For every entry, output the exact wording.

──────── Records supplied

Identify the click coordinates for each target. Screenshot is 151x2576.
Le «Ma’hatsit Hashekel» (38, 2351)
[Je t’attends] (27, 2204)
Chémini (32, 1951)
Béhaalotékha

────────────────

Reply >>
Identify the click coordinates for each target. Screenshot is 151x2576.
Le «Ma’hatsit Hashekel» (38, 2351)
[Je t’attends] (27, 2204)
Chémini (32, 1951)
Béhaalotékha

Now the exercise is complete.